The Pharma Industry is waking up to the huge potential of the natural drugs that is considered to be the next gen pharma minefield. Both natural block buster essential drugs and the neutraceutical drug segment look to be promising revenue grosser for the country
The global nutraceuticals market, comprising two principal segments — dietary supplements and functional foods — is poised to grow at a compounded annual growth rate (CAGR) of 6.1 per cent during 2000-2010. Sales of nutraceuticals are projected to reach $187.4 billion by 2010 against an estimated $155.9 billion in 2007.
Natural drugs, especially of plant origin, are expected to play a major role in the healthcare program in the 21st century
“The revival of interest in plant-based drugs and other herbal products is mainly because of the widespread belief that ‘green medicine’ is healthier than the synthetic products,” said veteran scientist P Pushpangadan in a paper titled ‘Health Food and Neutraceutical – Traditional Wisdom’.
The preference for green food and medicine has resulted in the rapid growth of plant-based drugs, pharmaceuticals, nutraceuticals, functional foods and even cosmaceuticals
A few months back I was prescribed Ashawagndha supplements by my Ayurvedcic practitioner. Not knowing what it was I set out to do my own little homework. On discovering that Ashwagandha is the innocuous Indian Cherry touted to be the Indian Ginseng and a potent stress buster, I was reveling in the wonders of Indian medicine, when I chanced upon this information that took me by surprise.

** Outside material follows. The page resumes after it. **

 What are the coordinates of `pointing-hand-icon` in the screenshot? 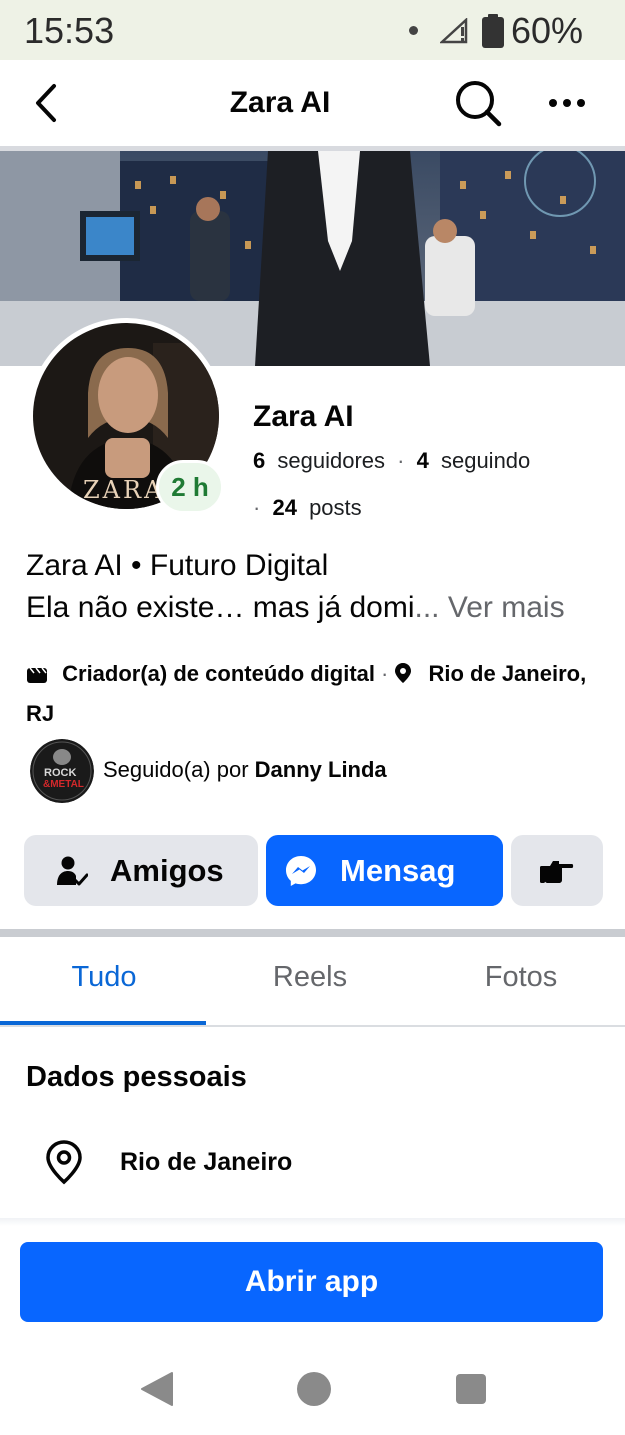 It's located at (557, 872).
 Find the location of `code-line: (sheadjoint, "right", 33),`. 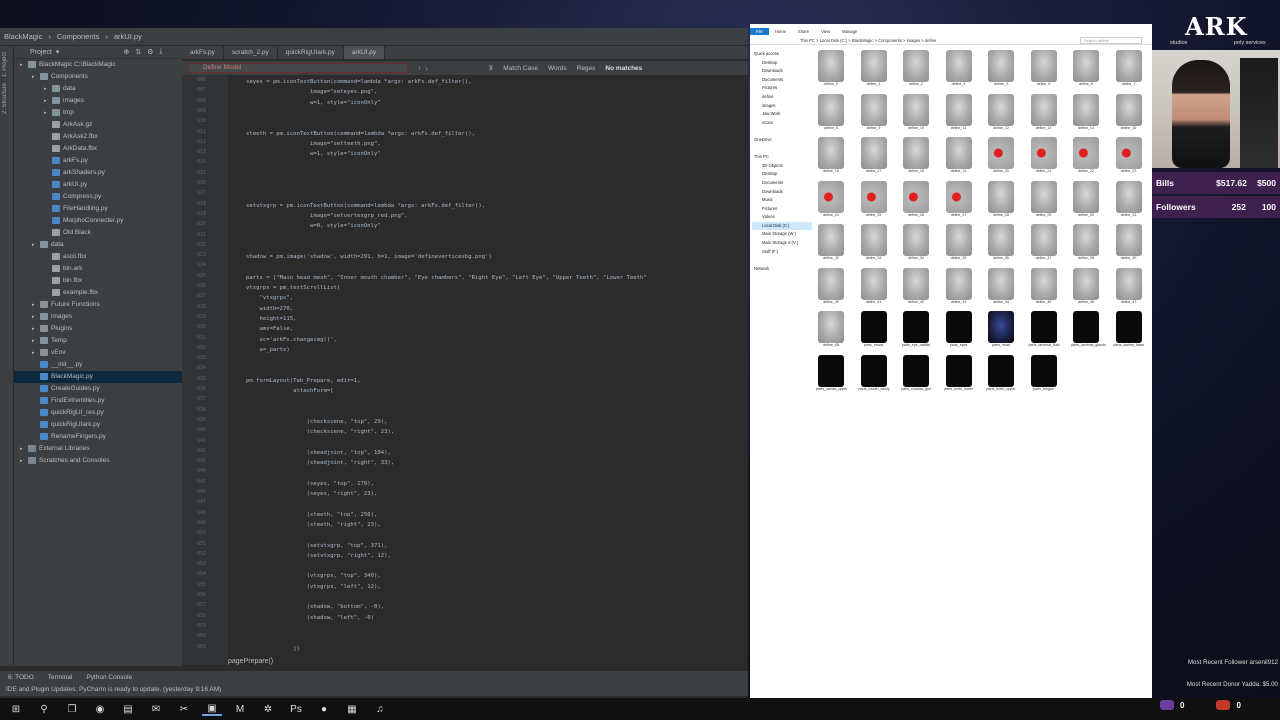

code-line: (sheadjoint, "right", 33), is located at coordinates (320, 463).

The USPTO and the JPO had generously doled out patents for this herb which was so explicitly labeled as the Indian Ginseng. The Company Natreon that held the patent was incidentally having a field day exploiting not only the Ashwagandha but other precious Indian herbs the Amla (Indian Gooseberry)the Shilajit et al.
A press release on the company website states that ‘Natreon’ plans to take the functional extracts to Asia, came across as too much of a paradox. Effectively what this means, is that having learnt of the medicinal properties of these herbs from our indigenous medicinal system that’s about 5000 years old, they plan to resourcefully re-label them as functional foods and resell it in the Asian markets. I am tempted to quip’ that this akin to selling peanuts to the monkey itself’ Is anyone talking of benefit sharing and TK here at all !

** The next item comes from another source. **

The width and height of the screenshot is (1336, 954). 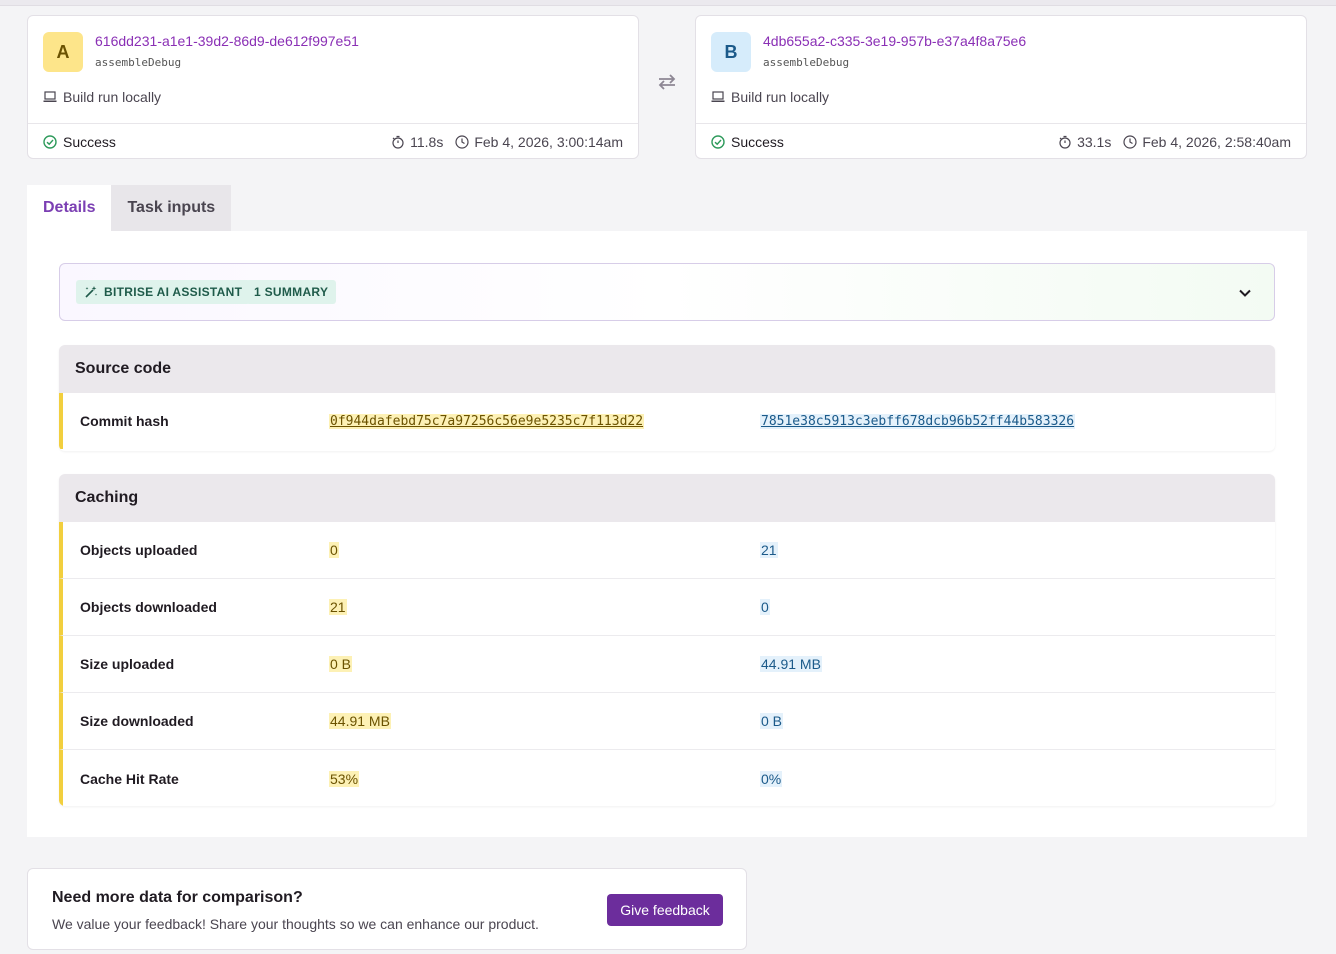 What do you see at coordinates (344, 778) in the screenshot?
I see `value-a: 53%` at bounding box center [344, 778].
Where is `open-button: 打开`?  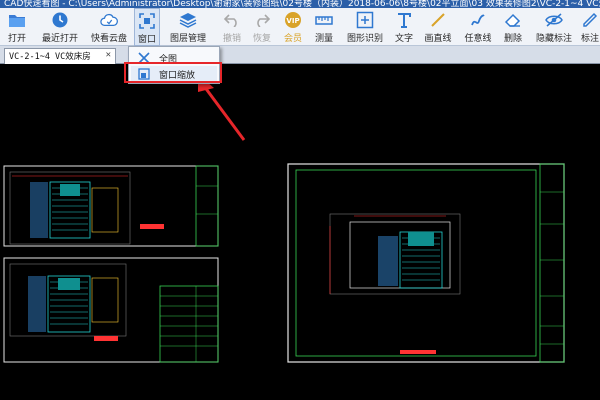
open-button: 打开 is located at coordinates (17, 27).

Delving deeper, I learnt that a slew of patents for had been granted to a wide variety of Indian botanicals ranging from the Karela, Jamun (for its anti-diabetic properties), ginger, and the bitter gourd as early as 2001.

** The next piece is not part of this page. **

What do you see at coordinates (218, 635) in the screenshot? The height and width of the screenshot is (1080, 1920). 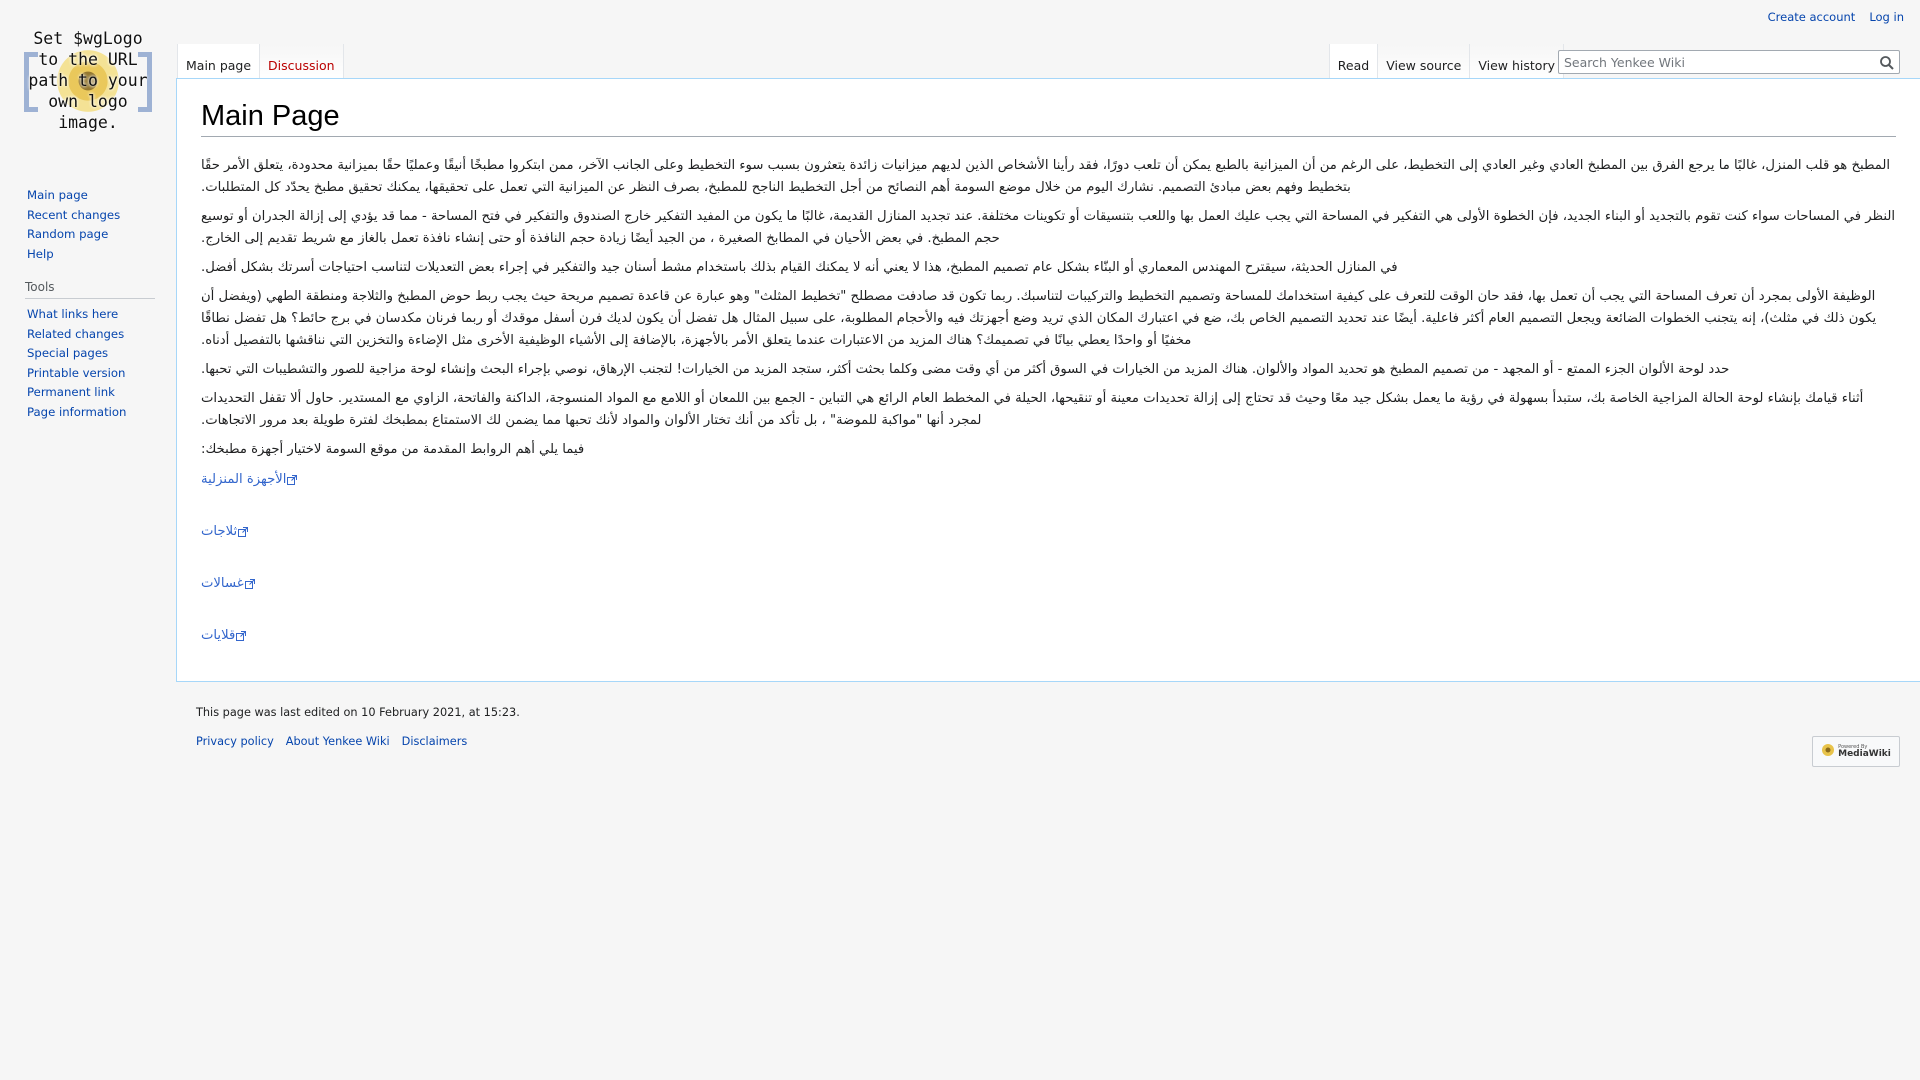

The Neem, Haldi, Basmati saga pales in comparison. The ravages on the Indian flora apparently were more rampant than what has been perceived.
A lone crusader Vandana Shiva attempted to counter this menace in court then, albeit inconclusively .Merits serious questioning if these PILs’ need to be brought out of the dusty archives of the court houses and taken to the forefront, given the fact that India is keen on promoting its TK image in the international market place.
International Courts too tend to favor the vigilant stakeholder .As Shamnad rightly pointed out in his interview a reactive strategy may just not suffice to nurture or insulate our TK.A pre-emptive strategy seems to be more the need of the hour.
Drawing from an international case study on canalsing TK wealth back to its origins, the Hoodia of South Africa is an illuminating example for our learning.. The Hoodia shrub of South Africa has been traditionally used by the Bushmen of Africa for its hunger reducing properties.
Companies like Unilever and Phytopharm who tried to tap into its health related benefits and commercialize it were negotiated into signing tight benefit sharing agreements India’s’ TKDL has worked to lend credibility to India’s’ TK. Its time next to commence an initiative linked to the TKDL that provides for the creation of a TK fund and a TK watchdog before India’s’ biodiversity, TK wealth / knowledge runs dry and the green turns arid.